Positive perioperative fluid balance, although associated in some studies with postresection pulmonary edema [2], has been found to be unrelated in others. Our patient, excluding insensible losses, was in positive fluid balance in the early perioperative period, but never by more than a liter. Indeed, he was in negative fluid balance during the onset of symptoms.

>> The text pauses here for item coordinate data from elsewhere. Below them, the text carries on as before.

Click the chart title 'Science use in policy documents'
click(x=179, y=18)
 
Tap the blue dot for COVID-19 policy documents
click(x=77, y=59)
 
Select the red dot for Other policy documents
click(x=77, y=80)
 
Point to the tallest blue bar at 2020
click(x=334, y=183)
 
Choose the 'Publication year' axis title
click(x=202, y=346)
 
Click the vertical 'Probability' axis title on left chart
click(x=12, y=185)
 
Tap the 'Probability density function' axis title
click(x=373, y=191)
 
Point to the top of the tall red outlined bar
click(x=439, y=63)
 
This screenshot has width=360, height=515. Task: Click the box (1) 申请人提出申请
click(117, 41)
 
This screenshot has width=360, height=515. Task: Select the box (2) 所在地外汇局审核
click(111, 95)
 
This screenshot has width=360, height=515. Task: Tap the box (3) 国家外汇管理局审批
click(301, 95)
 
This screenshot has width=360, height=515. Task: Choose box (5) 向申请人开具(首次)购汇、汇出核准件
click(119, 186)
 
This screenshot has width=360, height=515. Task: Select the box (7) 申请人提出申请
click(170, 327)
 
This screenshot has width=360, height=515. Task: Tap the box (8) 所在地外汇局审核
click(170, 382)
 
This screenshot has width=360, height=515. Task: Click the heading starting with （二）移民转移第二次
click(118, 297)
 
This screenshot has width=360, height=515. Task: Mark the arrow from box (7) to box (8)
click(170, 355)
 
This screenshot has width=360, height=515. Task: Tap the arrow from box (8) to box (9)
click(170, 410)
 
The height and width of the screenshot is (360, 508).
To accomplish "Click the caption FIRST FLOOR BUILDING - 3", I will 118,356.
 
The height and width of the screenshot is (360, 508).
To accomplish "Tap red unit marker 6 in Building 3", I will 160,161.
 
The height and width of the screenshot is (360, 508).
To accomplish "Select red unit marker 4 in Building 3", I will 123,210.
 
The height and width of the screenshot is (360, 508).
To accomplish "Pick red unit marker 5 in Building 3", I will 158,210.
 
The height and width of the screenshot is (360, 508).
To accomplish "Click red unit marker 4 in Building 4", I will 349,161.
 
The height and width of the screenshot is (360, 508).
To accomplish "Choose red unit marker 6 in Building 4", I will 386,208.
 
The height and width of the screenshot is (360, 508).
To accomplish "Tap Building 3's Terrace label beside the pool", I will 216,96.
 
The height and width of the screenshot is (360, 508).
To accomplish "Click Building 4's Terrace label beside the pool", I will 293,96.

Nitric oxide, a selective pulmonary vasodilator, likely decreased vascular hydrostatic pressures while not affecting colloid pressures, thus decreasing extravasation of fluid from the pulmonary vasculature and decreasing the interstitial barrier to gas exchange. In addition, NO is thought to improve oxygenation in adult respiratory distress syndrome (ARDS) by increasing perfusion of well-ventilated portions of lung, thus improving ventilation-perfusion matching. Since solumedrol was begun concurrently with the NO, the data are confounded. However, it is unlikely that steroids alone could rapidly improve oxygenation and radiographic appearance in the absence of an inflammatory component to the respiratory distress, for which there is no evidence. The patient was afebrile, and had a normal white count and nonpurulent secretions on flexible bronchoscopy.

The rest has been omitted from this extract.